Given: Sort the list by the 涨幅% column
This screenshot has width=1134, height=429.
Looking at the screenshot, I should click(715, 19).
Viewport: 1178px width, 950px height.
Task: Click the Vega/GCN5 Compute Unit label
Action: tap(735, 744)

Work task: From the first line to the last, copy every record exactly.

Task output:
Given: Sort the list by the 涨幅% column
This screenshot has width=1134, height=429.
Looking at the screenshot, I should click(715, 19).
Viewport: 1178px width, 950px height.
Task: Click the Vega/GCN5 Compute Unit label
Action: tap(735, 744)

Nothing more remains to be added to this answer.